Consistent exercise is so important for our well-being. It provides a positive impact on both our mental health as well as many aspects of our physical health. Like many other chronic diseases related to obesity, exercise can improve hyperlipidemia independently by helping the health of vessels and also by contributing to weight loss.
Being overweight or obese is a major risk factor for high cholesterol. Losing weight by calorie control and exercise can powerfully lower your cholesterol - as well as help prevent or improve so many other related diseases like diabetes, hypertension, heart disease and more.
While calorie control and exercise are the most important steps for weight loss, there are additional dietary considerations you should know if you need to lower your cholesterol.
Among the most important treatments of hyperlipidemia is diet. If you are overweight or obese you need to change your diet to lose weight. Additional diet modifications can help further lower your cholesterol intake.
Animal Product Considerations
Cholesterol comes from animal products. While lean animal products in moderation are often included in a very healthy diet, full fat dairy products, meats high in saturated fat or cooked in unhealthy oil or fried contributes significantly to your cholesterol. Red meat can have particularly high levels of cholesterol.

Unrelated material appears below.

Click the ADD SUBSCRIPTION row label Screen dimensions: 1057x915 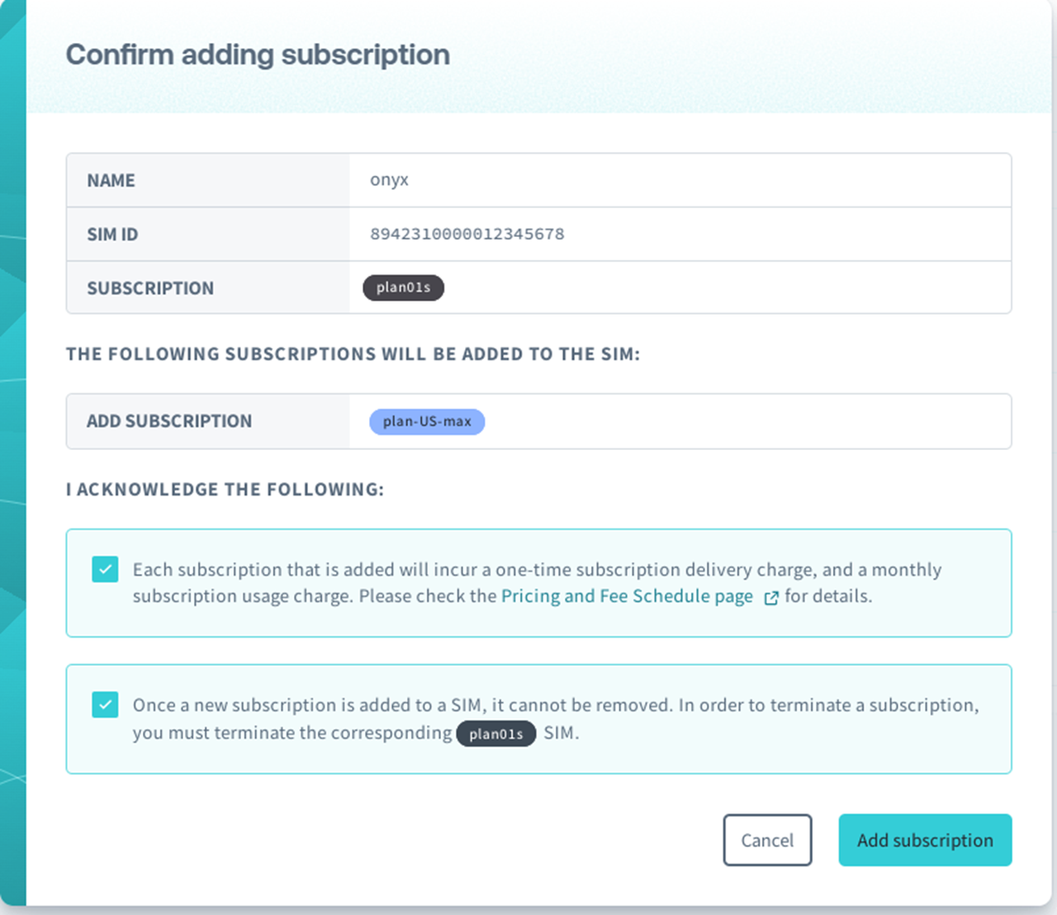point(169,421)
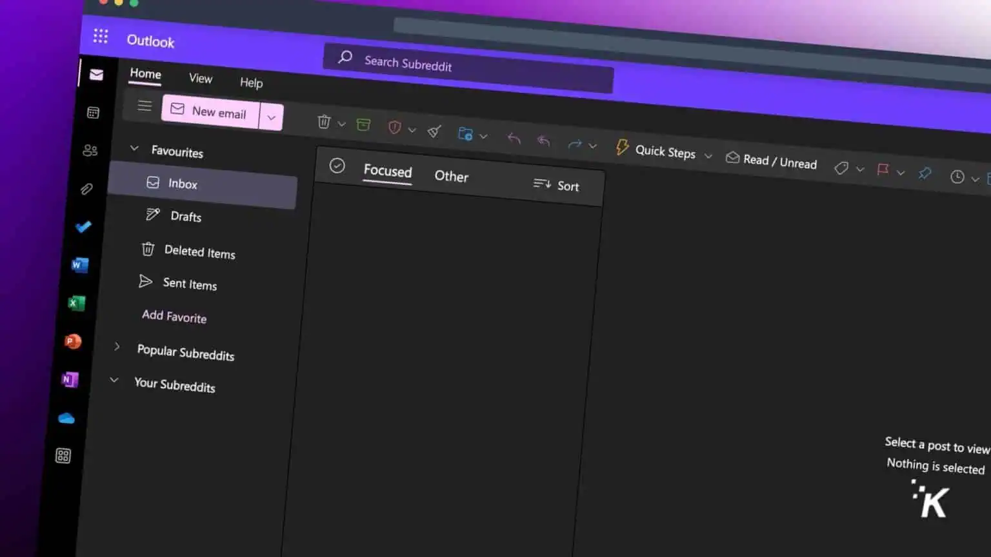The width and height of the screenshot is (991, 557).
Task: Toggle Read / Unread on the message
Action: click(x=772, y=161)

Limiting your red meat consumption and limiting your overall saturated and trans fat intake can significantly lower your cholesterol.
Minimize Saturated & Trans Fat
Saturated fats and trans fats (often called ‘unhealthy fats’) can also actually cause your body to make more cholesterol! Some other foods like palm oil and coconut oil (often found in baking goods) can also stimulate your body's cholesterol production (6).
These foods are usually unhealthy anyway. They are typically high in calories with low nutritional value. Getting these out of your system will help with both weight loss and cholesterol production.
The American Heart Association recommends only including saturated fat in 5% of everything you eat.
This means making choices like getting rid of fried foods, making low-fat choices when it comes to dairy, and cooking with small amounts of healthier oils (ie: vegetable oils).
Increase Your Fiber
Bottom Line: The earlier you can integrate healthy lifestyle practices to prevent hyperlipidemia and so many other chronic disease, the better.